Excerpt 9: “Run, Run!” from Scenas Infantis by Octavio Pinto, mm. 1-4.
While the examples from Schumann's Album for the Young and Burgmüller's "The Quiet Stream" provide opportunities for cultivating a secure grasp of legato pedaling technique, the Rachmaninoff Prélude requires use of partial pedaling and also a comfort with using the una corda pedal, given the wide dynamic range required. A composer who immediately comes to mind for sophisticated pedaling techniques is Debussy. While there are not many works by this composer that are easier than the Rachmaninoff, "The Girl with the Flaxen Hair" provides good preparation for the pedaling required in the Rachmaninoff Prélude.
Excerpt 10: “The Girl with the Flaxen Hair,” from Préludes, Book I, by Claude Debussy, mm. 10-13.

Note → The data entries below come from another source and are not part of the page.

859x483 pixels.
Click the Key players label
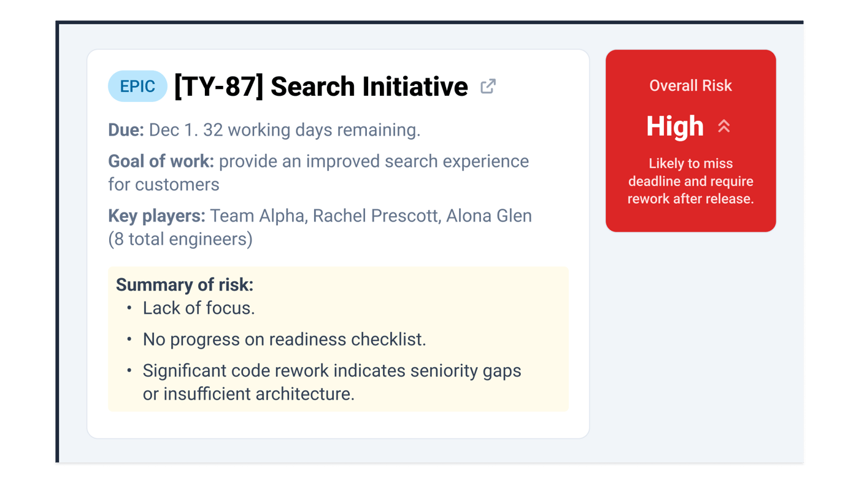tap(156, 216)
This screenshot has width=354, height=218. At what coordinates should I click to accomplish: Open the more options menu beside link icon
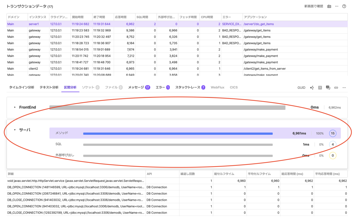pyautogui.click(x=344, y=88)
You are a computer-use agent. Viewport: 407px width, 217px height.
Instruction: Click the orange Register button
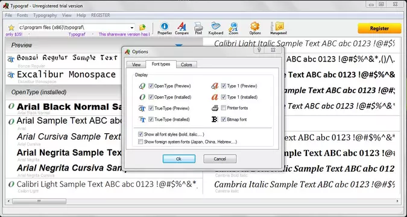coord(379,28)
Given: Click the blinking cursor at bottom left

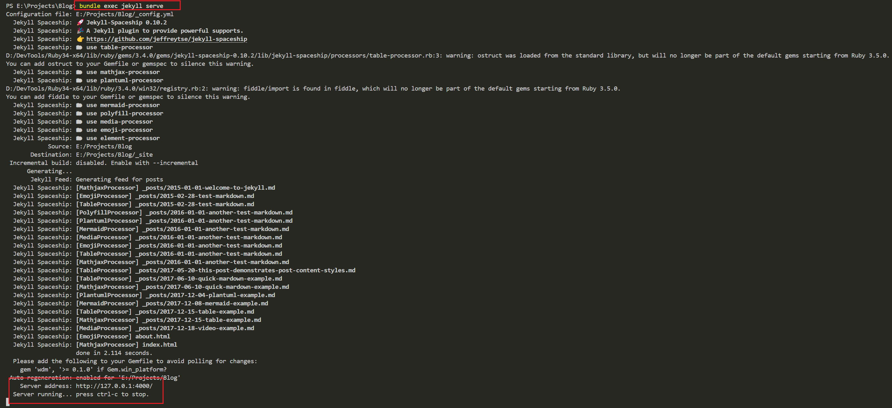Looking at the screenshot, I should point(7,402).
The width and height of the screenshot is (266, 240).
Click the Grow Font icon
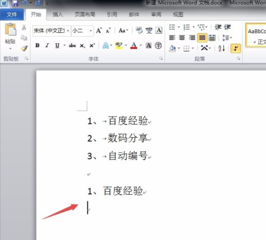point(98,30)
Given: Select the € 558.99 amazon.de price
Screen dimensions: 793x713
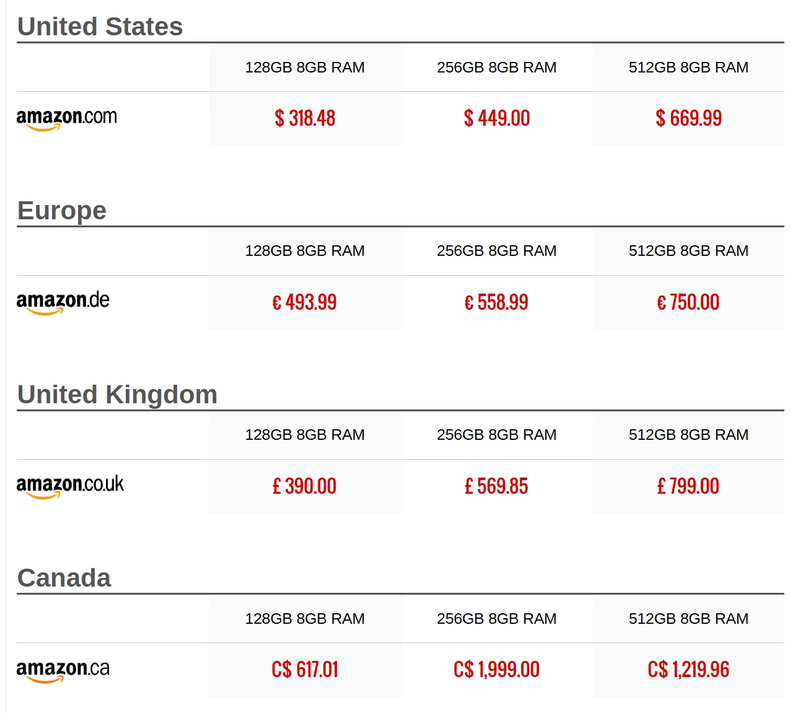Looking at the screenshot, I should coord(497,302).
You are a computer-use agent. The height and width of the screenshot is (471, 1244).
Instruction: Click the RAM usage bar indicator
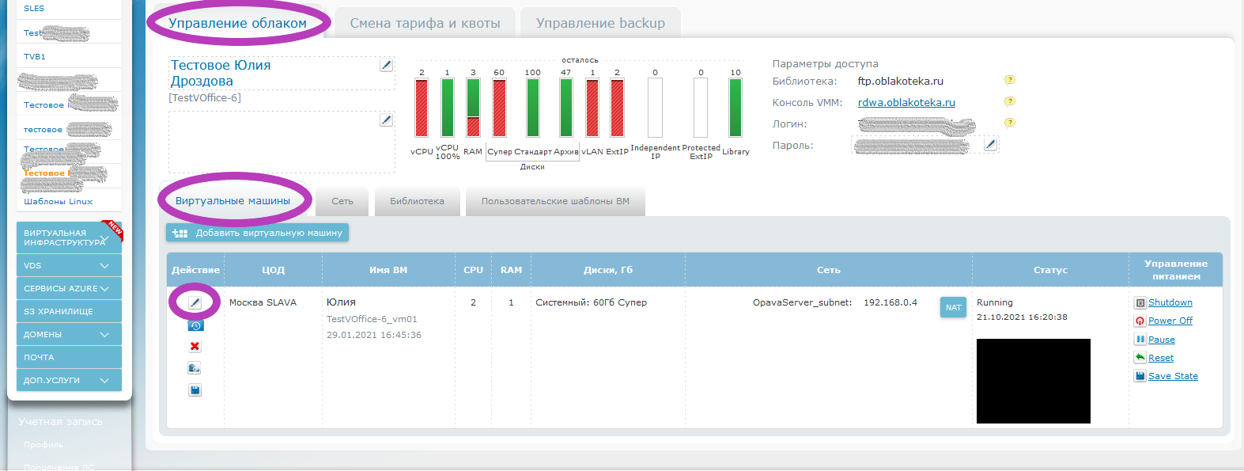[x=473, y=108]
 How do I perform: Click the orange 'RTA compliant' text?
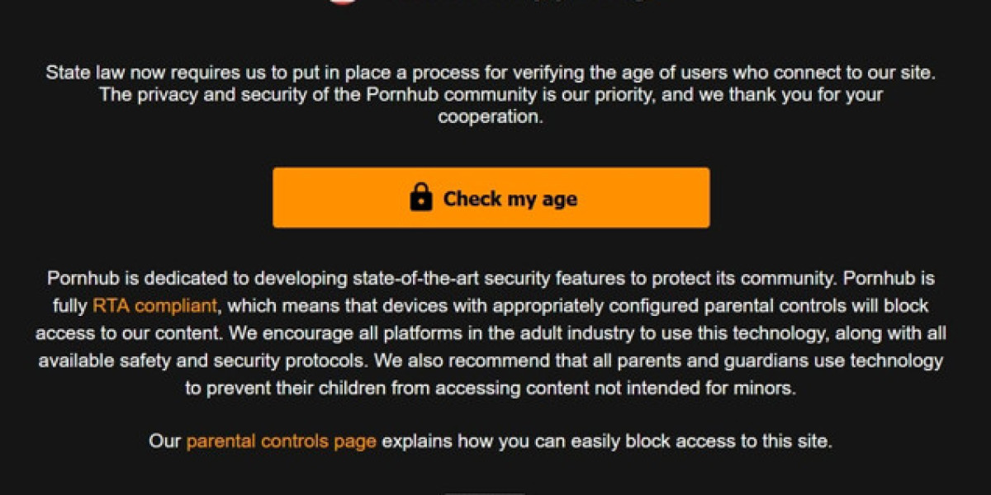(x=154, y=305)
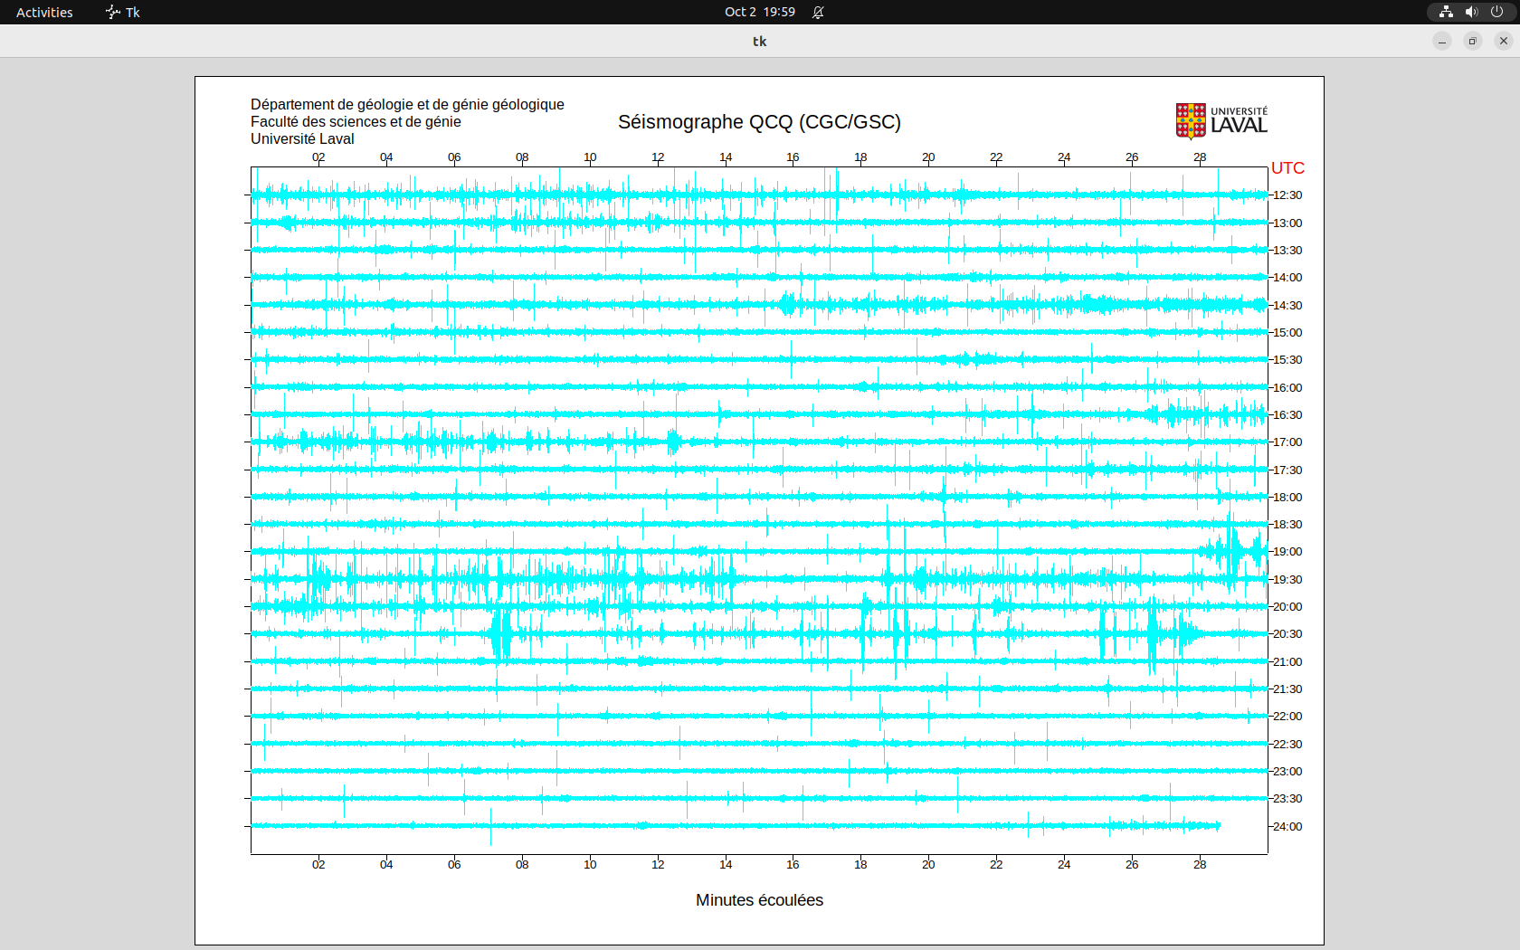The width and height of the screenshot is (1520, 950).
Task: Open the Activities overview
Action: 44,13
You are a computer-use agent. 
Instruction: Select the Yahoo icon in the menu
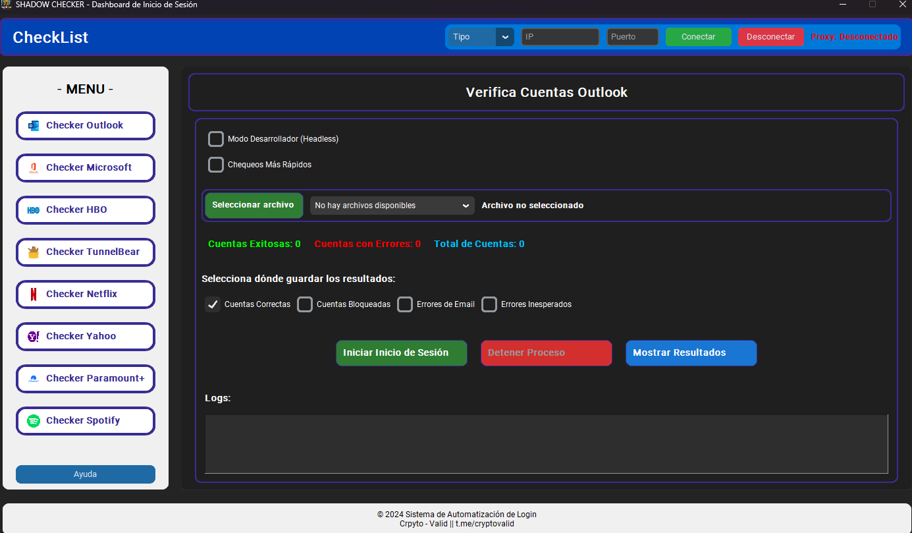tap(32, 336)
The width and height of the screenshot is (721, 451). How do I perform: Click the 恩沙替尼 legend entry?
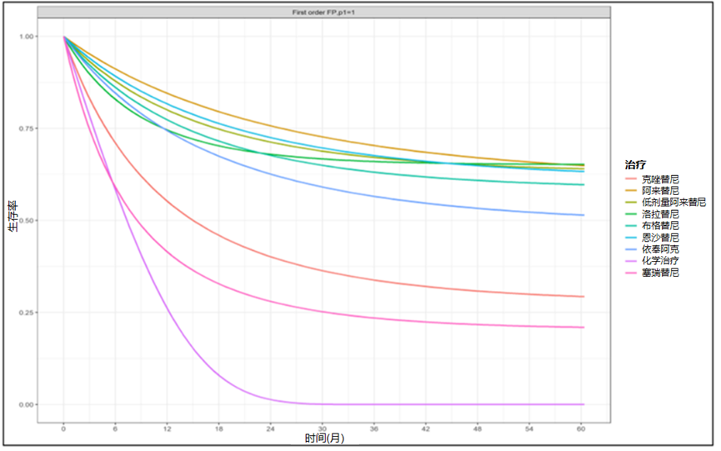pyautogui.click(x=658, y=238)
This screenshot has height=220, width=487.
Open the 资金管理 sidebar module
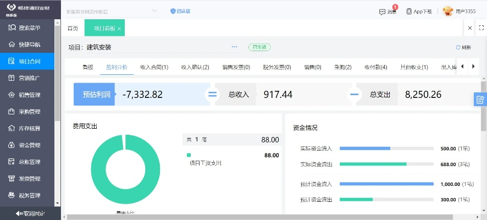click(x=27, y=145)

When I assign a more advanced work such as this Rachmaninoff prélude to one of my students, I like to feel confident that this bridge has been established and maintained. This allows these teachable skills to be negotiated with confidence and skill. We want to step—not leap and stumble—toward Parnassus. Of course, this will not guarantee a stellar performance. However, exposing our students to these skills prior to tackling an advanced work provides their own innate artistry a better and more realistic chance of blossoming. Thinking about repertoire selection from this vantage point allows the teacher to take ownership of this consequential variable. A wise selection can determine our students' success, satisfaction, and joy in performing the masterworks that enrich our great tradition.
1Robert A. Duke, Intelligent Music Teaching: Essays on the Core Principles of Effective Instruction (Austin, TX: Learning and Behavior Resources, 2005), 90.